The suspects, Felix Nyarko, 16, and Nicholas Kini, 18, are alleged to have gruesomely murdered Ishmael Mensah Abdallah in an uncompleted building at Kasoa in the Central region.
Speaking during an interview with the media in Accra on Thursday, GCBC’s Vice President, Archbishop Philip Naameh regretted that the media played a role in influencing the teenagers by the kind of ritual content they used their medium to promote.
He said youth should not be exposed to certain information since at their age they are curios and could do anything, thus urged media to take second view at their content.
“We need to protect our youth from certain things. So some of what the media carries out there should be censored for the youth.

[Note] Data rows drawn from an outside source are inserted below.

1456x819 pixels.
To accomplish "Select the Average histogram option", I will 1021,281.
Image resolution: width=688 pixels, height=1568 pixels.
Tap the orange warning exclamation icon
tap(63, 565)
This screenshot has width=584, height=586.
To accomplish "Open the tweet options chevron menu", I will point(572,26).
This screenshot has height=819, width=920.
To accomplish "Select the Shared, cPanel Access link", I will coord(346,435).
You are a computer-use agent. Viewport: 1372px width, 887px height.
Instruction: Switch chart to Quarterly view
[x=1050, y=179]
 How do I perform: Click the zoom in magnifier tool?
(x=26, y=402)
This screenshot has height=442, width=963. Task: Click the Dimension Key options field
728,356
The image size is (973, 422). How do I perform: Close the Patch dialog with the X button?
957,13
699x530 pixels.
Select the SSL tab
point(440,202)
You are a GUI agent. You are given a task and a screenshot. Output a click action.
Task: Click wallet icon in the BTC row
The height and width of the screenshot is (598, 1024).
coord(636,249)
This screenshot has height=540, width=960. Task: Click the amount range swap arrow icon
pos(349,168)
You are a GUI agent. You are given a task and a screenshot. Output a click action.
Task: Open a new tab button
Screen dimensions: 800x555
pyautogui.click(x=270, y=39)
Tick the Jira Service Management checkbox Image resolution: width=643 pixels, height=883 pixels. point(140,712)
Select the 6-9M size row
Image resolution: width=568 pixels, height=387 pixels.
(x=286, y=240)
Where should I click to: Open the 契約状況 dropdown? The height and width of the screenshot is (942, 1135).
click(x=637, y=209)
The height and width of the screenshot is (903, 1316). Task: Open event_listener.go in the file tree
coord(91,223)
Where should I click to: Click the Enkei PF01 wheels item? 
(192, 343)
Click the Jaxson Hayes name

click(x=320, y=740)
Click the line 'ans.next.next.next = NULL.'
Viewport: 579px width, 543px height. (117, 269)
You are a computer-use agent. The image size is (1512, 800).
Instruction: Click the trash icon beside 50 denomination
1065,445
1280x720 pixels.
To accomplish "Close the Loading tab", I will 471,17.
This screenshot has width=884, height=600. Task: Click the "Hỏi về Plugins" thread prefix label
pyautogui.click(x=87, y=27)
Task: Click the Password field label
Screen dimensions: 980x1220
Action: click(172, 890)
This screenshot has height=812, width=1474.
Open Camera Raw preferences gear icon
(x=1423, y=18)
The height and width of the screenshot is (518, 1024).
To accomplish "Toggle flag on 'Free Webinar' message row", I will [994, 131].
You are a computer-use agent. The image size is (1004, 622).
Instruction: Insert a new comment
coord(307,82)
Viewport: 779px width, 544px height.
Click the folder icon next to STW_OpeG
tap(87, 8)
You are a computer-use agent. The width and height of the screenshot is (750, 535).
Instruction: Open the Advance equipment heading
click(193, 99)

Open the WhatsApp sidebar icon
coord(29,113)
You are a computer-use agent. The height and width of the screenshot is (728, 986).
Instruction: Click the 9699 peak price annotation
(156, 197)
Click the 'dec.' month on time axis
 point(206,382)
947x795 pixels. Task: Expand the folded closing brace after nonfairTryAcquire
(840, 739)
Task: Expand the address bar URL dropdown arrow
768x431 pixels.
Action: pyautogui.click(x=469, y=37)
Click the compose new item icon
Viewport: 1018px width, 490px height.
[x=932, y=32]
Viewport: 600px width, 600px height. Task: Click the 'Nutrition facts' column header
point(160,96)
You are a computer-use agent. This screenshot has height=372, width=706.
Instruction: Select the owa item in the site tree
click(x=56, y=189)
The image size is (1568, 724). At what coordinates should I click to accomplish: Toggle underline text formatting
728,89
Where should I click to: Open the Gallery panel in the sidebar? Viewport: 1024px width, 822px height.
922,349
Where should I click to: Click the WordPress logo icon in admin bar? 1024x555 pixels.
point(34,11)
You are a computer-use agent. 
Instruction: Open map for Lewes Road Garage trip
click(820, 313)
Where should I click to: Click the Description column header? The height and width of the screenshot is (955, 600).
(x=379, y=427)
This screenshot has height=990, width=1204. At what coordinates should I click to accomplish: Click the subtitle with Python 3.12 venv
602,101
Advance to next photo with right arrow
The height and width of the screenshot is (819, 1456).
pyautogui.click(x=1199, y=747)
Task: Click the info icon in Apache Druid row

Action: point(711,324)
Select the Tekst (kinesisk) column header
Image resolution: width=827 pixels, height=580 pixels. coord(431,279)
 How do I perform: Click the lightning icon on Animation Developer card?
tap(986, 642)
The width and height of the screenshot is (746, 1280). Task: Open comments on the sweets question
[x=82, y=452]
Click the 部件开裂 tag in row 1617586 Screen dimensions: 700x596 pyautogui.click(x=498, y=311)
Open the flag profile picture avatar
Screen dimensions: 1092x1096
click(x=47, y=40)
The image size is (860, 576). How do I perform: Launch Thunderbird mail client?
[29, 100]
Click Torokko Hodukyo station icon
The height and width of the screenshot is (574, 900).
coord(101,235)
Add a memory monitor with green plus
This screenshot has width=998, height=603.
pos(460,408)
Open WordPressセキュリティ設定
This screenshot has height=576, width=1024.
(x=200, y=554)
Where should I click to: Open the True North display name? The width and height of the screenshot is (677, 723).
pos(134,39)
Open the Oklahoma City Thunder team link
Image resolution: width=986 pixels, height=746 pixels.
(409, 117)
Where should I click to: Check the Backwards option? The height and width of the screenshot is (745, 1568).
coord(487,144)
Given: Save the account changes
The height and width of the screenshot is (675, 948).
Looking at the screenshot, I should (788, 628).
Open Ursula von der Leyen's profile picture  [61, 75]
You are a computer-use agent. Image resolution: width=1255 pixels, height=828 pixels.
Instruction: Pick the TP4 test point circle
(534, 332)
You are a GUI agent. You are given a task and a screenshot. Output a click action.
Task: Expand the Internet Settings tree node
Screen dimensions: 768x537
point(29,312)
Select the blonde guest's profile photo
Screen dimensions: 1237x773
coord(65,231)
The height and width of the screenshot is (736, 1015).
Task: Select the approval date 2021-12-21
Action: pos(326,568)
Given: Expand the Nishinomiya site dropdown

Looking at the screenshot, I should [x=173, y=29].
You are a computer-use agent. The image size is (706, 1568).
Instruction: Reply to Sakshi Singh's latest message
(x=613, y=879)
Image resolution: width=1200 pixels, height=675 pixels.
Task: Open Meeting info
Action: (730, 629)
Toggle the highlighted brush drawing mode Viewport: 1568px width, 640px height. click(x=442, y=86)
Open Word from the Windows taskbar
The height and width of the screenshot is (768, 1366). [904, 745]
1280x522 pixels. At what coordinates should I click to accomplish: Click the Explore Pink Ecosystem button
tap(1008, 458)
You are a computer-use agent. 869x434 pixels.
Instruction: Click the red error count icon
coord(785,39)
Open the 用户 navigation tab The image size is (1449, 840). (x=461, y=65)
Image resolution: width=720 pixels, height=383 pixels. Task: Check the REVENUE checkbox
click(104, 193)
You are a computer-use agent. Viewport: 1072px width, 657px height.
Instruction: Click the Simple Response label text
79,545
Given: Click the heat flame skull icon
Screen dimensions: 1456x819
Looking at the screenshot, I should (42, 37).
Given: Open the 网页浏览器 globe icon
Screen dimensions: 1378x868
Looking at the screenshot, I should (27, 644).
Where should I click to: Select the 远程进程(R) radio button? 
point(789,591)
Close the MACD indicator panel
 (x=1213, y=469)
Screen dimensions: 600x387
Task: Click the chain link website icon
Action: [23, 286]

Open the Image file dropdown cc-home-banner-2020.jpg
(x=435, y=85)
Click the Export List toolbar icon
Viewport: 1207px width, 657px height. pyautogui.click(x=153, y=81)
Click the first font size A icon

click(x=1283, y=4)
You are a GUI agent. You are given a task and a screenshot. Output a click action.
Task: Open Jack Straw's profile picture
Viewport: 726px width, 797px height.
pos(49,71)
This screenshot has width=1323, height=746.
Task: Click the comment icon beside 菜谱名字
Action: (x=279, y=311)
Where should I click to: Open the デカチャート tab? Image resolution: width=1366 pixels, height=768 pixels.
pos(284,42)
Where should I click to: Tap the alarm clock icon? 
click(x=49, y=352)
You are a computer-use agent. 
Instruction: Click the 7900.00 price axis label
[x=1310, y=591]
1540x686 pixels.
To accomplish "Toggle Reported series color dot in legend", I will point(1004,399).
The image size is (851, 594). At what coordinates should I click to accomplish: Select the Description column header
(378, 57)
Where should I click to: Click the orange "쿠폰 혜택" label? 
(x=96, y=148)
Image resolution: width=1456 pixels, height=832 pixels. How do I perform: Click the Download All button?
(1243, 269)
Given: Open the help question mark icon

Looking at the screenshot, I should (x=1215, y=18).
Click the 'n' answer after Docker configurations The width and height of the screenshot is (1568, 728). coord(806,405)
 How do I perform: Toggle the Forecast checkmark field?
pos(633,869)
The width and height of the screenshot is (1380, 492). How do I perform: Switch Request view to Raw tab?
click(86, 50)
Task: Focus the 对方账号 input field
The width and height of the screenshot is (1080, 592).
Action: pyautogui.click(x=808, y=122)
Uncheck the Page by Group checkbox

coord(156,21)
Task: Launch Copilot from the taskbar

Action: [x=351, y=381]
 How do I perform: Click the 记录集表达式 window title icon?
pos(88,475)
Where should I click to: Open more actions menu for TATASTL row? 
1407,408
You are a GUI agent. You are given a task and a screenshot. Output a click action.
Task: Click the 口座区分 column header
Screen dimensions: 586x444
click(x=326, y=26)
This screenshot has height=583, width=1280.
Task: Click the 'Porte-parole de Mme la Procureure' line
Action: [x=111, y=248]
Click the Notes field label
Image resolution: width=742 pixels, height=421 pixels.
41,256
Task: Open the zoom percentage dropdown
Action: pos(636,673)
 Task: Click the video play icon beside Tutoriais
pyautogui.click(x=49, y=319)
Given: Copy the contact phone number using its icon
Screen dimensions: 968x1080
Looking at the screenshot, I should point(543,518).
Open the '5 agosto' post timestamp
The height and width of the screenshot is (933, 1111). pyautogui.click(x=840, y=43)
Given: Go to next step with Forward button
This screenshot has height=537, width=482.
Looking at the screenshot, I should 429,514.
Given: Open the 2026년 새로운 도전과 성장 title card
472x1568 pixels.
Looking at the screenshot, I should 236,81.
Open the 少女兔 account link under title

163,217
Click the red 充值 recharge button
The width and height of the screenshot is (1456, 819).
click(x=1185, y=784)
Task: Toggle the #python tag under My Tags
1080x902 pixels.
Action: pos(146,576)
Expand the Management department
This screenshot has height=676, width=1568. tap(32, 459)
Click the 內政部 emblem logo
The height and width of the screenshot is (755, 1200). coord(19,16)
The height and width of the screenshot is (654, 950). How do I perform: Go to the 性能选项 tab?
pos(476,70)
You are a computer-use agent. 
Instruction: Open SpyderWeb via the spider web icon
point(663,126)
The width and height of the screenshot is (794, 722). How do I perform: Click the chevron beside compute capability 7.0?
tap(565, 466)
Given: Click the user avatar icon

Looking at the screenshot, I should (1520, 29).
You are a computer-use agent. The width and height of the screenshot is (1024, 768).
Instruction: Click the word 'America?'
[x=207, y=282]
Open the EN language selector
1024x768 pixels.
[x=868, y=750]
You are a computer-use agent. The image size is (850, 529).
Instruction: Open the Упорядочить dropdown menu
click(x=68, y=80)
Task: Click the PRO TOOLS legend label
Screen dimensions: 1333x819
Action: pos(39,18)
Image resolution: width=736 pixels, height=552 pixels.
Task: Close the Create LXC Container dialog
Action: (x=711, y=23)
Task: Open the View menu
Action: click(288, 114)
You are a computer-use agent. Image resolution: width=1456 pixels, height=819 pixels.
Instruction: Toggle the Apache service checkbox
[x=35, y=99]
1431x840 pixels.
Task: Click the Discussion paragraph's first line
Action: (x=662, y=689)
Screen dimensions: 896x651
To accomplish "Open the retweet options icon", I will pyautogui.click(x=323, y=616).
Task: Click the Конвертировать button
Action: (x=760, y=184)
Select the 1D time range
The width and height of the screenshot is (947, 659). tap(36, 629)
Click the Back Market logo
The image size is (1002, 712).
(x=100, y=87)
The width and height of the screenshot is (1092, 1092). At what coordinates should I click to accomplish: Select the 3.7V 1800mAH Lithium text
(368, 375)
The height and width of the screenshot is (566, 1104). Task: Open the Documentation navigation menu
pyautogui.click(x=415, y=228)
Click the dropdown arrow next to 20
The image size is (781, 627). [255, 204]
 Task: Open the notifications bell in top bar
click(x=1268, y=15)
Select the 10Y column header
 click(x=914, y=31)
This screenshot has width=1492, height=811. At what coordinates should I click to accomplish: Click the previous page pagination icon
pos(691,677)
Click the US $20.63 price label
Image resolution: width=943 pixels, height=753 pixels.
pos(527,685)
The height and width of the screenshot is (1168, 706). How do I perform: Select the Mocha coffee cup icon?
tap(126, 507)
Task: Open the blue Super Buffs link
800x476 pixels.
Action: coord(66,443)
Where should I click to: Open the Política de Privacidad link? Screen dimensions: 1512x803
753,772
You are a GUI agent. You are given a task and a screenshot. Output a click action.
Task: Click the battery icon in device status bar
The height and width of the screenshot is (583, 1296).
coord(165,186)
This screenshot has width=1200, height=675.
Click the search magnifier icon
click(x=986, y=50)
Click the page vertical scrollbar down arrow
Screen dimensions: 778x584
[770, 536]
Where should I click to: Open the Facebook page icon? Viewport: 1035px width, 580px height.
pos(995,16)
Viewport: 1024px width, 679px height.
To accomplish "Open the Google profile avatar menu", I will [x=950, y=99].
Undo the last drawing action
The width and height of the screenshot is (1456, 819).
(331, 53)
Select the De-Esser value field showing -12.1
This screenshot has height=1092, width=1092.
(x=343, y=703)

Because if things like ‘how people can come by quick money’ is put out there they would want to experiment it.”
“And this means we have not taken enough precaution to evaluate what we are feeding to the minds of our young people [to a level that] they think about the possibility of killing someone in order to come by wealth is wrong,” Archbishop Naameh said.
Indicating what could be done to resolve this “national security threat”, the Archbishop called for the evaluation of religious leaders in the country.
He stated certain information by the ministers whether; Christian, Islamic or traditionalists can influence the youth into committing crimes.
“Religious ministers, whether they are Islamic, Christian or any other religion especially these days when people are declaring themselves to have a certain rank within the line of the religious Association.
“All that should be looked into, we cannot just throw anything out in the air and expert that our youth will not want to follow up on that,” he stressed.
Meanwhile, the Director of the Faculty of Academic Affairs and Research at the Kofi Annan International Peacekeeping Training Centre (KAIPTC) says the Kasoa murder incident involving two teenagers goes beyond being a national security threat.
In his view, Ghana as a country needed to redefine its values, principles and ethics to prevent a reoccurrence of the act.